- Church: Church of England
- Diocese: Diocese of Southwell and Nottingham
- In office: 1878–1894
- Predecessor: Henry Mackenzie
- Successor: John Richardson

Orders
- Ordination: In Hereford in May 1850

Personal details
- Born: 29 September 1826
- Died: 30 March 1894 (aged 67)
- Residence: Southwell
- Parents: Charles Langley Maltby; Mary Watson;
- Spouse: Isabella Chadwick
- Children: 7
- Education: Southwell Minster School
- Alma mater: St John's College, Cambridge

= Brough Maltby =

Anglican Archdeacon of Nottingham

The Venerable Canon Brough Maltby (29 September 1826 – 30 March 1894) was Archdeacon of Nottingham.

==Family==
Maltby was born in London in 1826, the oldest child of Charles Langley Maltby (1784–1858) and Mary Watson, but his family moved to Southwell shortly after. There he was educated at Southwell Minster School and served as a chorister in the choir of Southwell Minster. He went on to St John's College, Cambridge and graduated with a BA in 1850 and an MA in 1853.

Maltby married Isabella Chadwick, daughter of John Chadwick of Oakwood, Rochdale, on 24 October 1850. They had seven children:
- Brough Maltby (born 6 May 1852)
- James Chadwick Maltby (born 1854), whose grandson David Maltby was an RAF pilot who flew in Operation Chastise.
- Mary Maltby (born 1855)
- Isabella Maltby (born 1856)
- Charles Langley Maltby (1858–1936)
- Edward Secker Maltby (born 1860)
- Margaret Maltby (born 1863)

==Church and restoration work==
Maltby was ordained deacon in Hereford on 26 May 1850 and a priest on 15 June 1851. He served as Curate of Westbury, Shropshire in 1850, Curate of the Church of St John of Beverley, Whatton in 1851–1864, and Curate of Sibthorpe in 1855–1864. He then became Vicar of St.

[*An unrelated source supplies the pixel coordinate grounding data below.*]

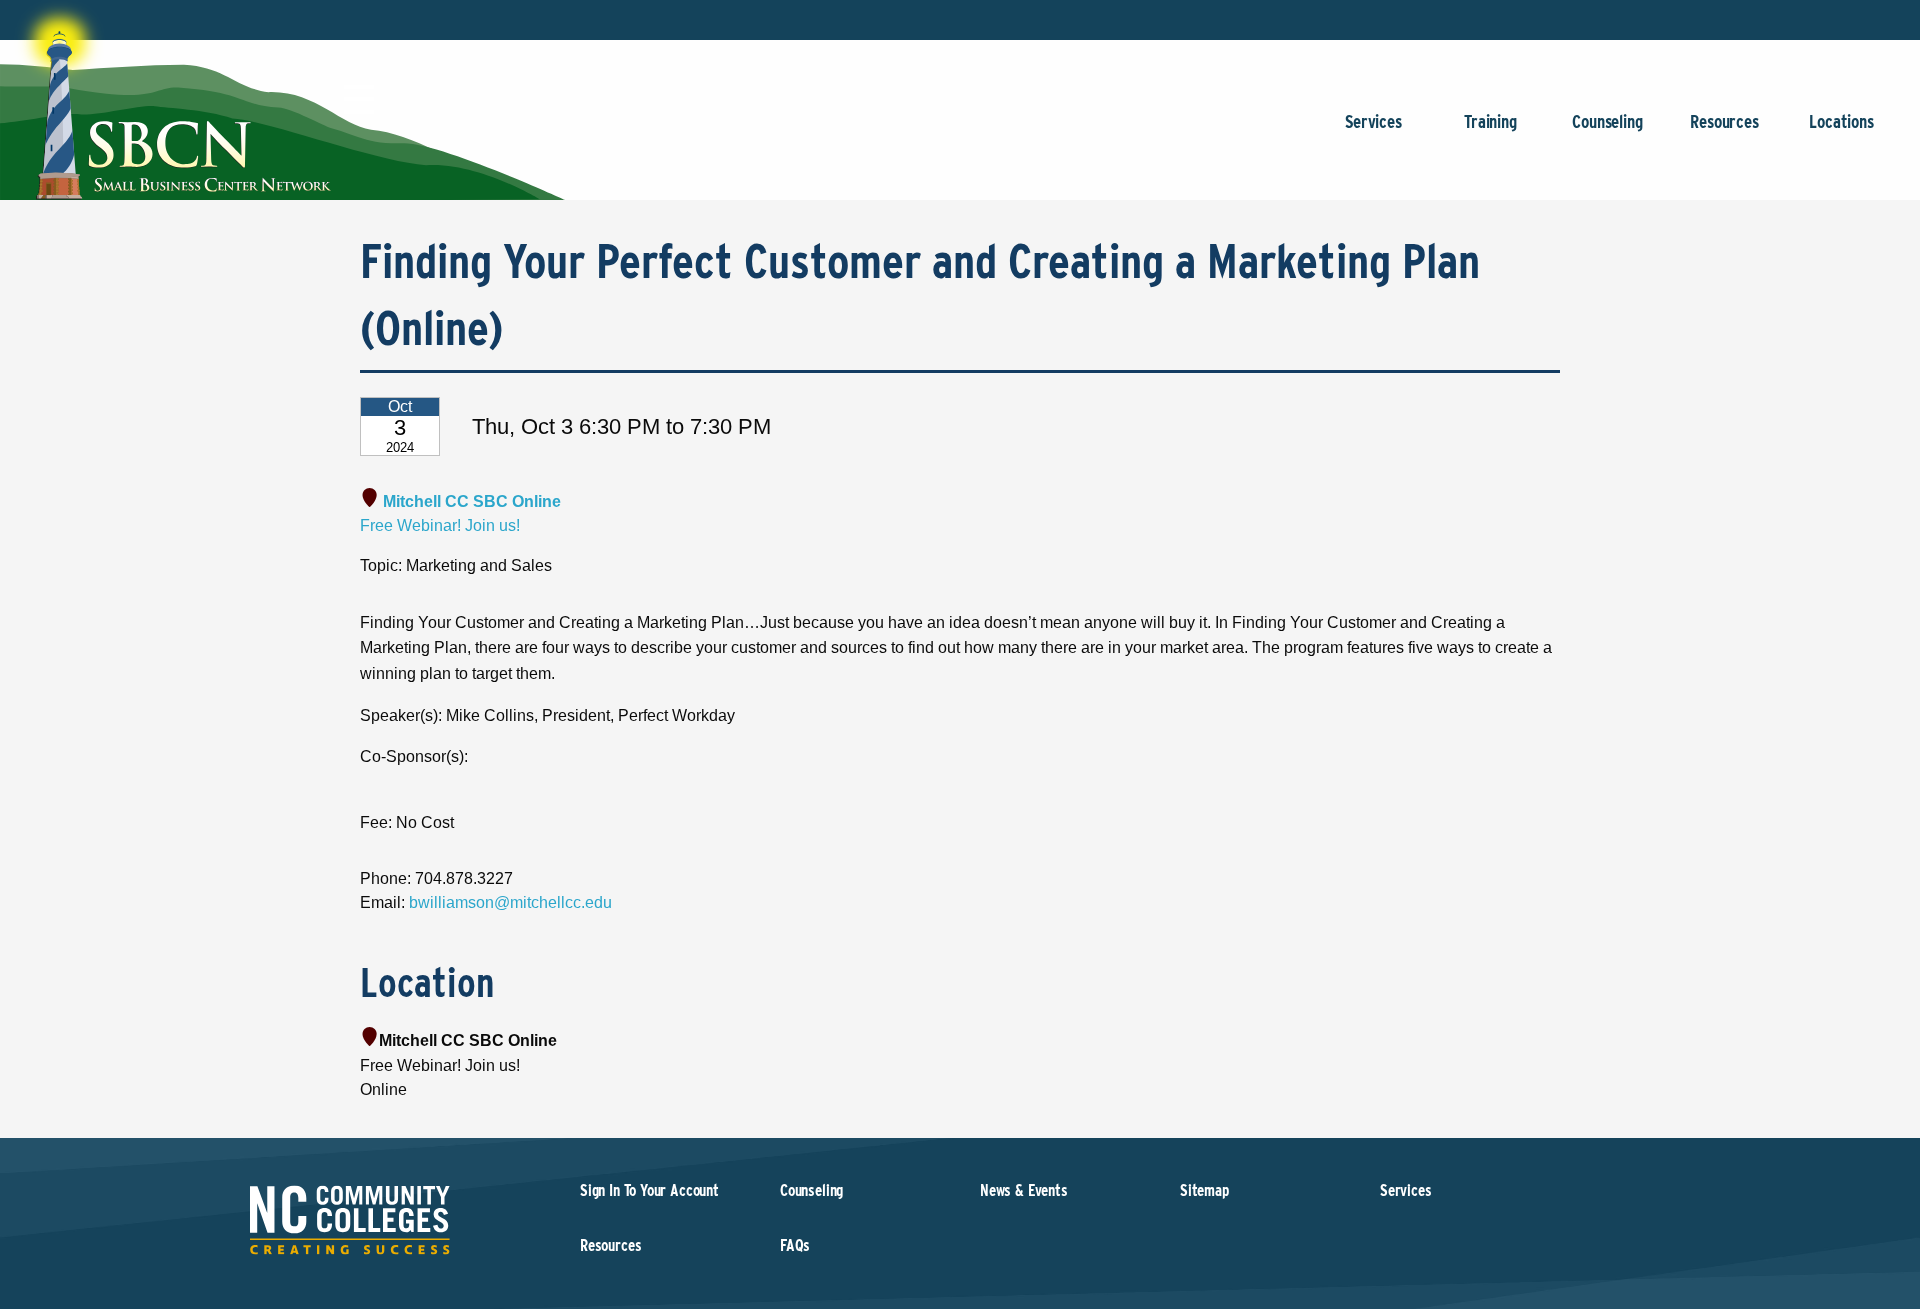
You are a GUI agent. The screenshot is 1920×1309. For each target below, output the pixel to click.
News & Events (1024, 1190)
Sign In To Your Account (649, 1190)
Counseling (1607, 121)
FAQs (795, 1245)
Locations (1841, 121)
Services (1373, 121)
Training (1490, 121)
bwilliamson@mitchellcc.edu (510, 902)
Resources (1724, 121)
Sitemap (1204, 1190)
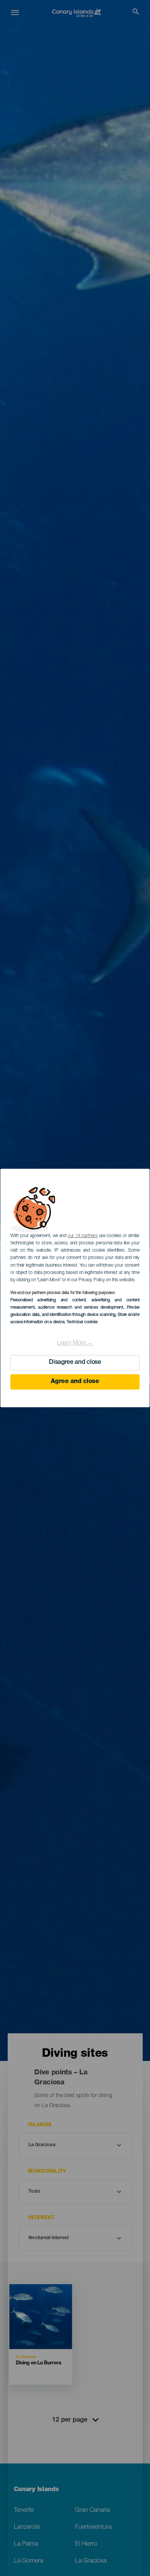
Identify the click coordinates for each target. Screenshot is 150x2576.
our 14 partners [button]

Peter's Church, Farndon in Nottinghamshire in 1864 and remained the incumbent there until his death in 1894.

At the time of Maltby's arrival the combined parishes of Farndon and Balderton had just been redivided. He was dismayed by the condition of the church, which the Southwell Diocesan Magazine described as in a "melancholy condition of squalor and decay". The neglected Prebendary house was too small for his family, but a more spacious one was found at the corner of Main Street and Marsh Lane. He soon set about improving the church, largely at his own expense. A contractor's account dated 1866 refers to the addition of a "becoming altar with fittings, an organ and stalls" at a cost of £300. The area beneath the tower was fitted as a temporary vestry. Further restoration and expansion ensued in the early 1890s. The work he did was commemorated in the book Brough Maltby, Archdeacon, Church Restorer by Rev. John Quarrell (2001).

==Other church posts==
Maltby was Rural Dean of Newark from 1876 to 1894, Prebendary and Canon of Lincoln Cathedral in 1871–1894, Chaplain to the Bishop of Southwell in 1884, and Archdeacon of Nottingham in 1878–1894.

A stained-glass window in Southwell Minster was dedicated to Maltby's memory in 1910.